» **Problem description**:
Rewrite the lines from the one containing "The image size is (1413, 840)." through the end of the records, swapping "asterisk" for "star" and leaving everything else unchanged.

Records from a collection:
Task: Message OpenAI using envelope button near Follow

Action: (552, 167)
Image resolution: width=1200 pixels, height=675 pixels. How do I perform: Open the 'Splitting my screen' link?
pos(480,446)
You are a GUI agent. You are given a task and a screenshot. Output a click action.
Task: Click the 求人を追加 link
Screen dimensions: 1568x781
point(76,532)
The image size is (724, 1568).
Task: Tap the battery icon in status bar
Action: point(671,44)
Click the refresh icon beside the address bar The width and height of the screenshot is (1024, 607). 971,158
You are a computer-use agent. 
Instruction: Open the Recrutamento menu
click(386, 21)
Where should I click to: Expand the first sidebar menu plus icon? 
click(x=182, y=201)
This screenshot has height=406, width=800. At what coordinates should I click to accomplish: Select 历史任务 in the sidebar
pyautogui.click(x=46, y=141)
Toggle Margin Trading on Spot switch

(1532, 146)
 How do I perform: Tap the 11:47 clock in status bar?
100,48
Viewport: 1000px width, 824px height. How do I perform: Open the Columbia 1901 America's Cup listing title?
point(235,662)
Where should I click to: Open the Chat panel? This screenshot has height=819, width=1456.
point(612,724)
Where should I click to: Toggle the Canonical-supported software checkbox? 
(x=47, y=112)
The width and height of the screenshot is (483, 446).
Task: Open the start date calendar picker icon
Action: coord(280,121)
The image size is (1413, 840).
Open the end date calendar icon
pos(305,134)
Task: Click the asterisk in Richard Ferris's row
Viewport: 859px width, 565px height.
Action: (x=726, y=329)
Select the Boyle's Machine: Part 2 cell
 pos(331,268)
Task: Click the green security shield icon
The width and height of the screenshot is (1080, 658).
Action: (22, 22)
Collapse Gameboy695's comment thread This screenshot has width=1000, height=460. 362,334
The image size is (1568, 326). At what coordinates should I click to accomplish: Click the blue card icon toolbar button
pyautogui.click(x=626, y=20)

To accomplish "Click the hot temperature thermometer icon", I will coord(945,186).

» **Response to this exercise**:
The image size is (1413, 840).
Open the end date calendar icon
pos(305,134)
Task: Click the star in Richard Ferris's row
Viewport: 859px width, 565px height.
Action: (x=726, y=329)
Select the Boyle's Machine: Part 2 cell
 pos(331,268)
Task: Click the green security shield icon
The width and height of the screenshot is (1080, 658).
Action: (22, 22)
Collapse Gameboy695's comment thread This screenshot has width=1000, height=460. 362,334
The image size is (1568, 326). At what coordinates should I click to accomplish: Click the blue card icon toolbar button
pyautogui.click(x=626, y=20)

To accomplish "Click the hot temperature thermometer icon", I will coord(945,186).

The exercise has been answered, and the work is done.